2011-11-07
An IPSec mystery with dropped packets
I'm going to break one of my normal rules in this entry. To put it one way, I normally write about answers, not questions, but this time I have a mystery instead of a solution. In part I'm writing this entry for myself, so that I have everything written down in one spot for later reference.
My home machine has a long-standing GRE over IPSec tunnel to my work machine; this lets it masquerade as a machine on the local internal network. Since I migrated my home machine to Fedora 15, I've been experiencing relatively frequent problems with establishing at least new SSH connections over the link (recent evidence suggests that it may be new TCP connections in general). When the problem is happening, new SSH connections will get partway through the initial SSH protocol negotiations and then stall. At the same time the problem is not constant; sometimes new SSH connections work fine.
(In fact it looks like any TCP connection that hits the magic circumstances will also stall in a similar way.)
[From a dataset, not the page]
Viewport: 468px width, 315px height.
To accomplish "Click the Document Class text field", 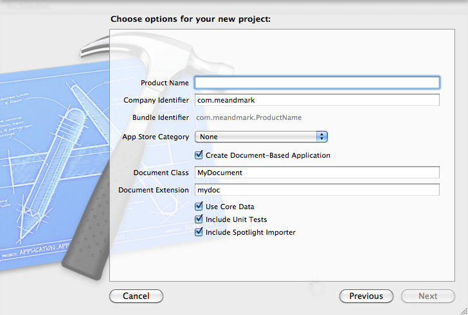I will pyautogui.click(x=317, y=173).
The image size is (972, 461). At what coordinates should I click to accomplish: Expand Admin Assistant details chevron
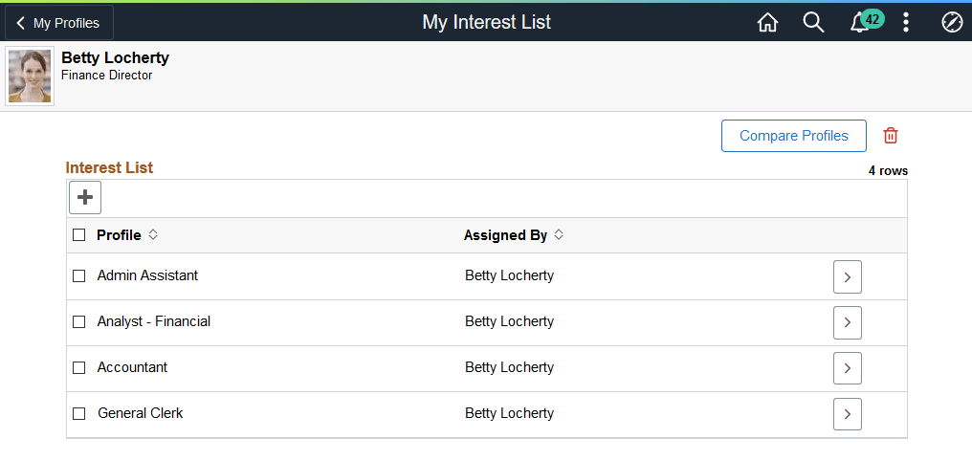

The problem is not a general stall of either network traffic or VPN traffic; during a stall, both external connections and existing VPN connections continue to work without problems. The problem is definitely happening at the IPSec/GRE level; I have captured tcpdump traces of both the GRE tunnel and the underlying DSL PPP link, and I can see TCP packets being transmitted on the GRE tunnel but not being transmitted on the DSL PPP link. And at the same time, ping packets are going through fine. A typical dropped packet is:
IP 128.100.3.52.47123 > 128.100.3.51.ssh: Flags [.], seq 22:522, ack 806, win 103, options [nop,nop,TS val 140991656 ecr 201734236], length 500
In fact I have tcpdump traces from both sides of the GRE tunnel that show that the initial version of this packet is dropped even in a stream of other packets that pass through fine. (And it is not an MTU issue; the link passes larger packets, among other signs.)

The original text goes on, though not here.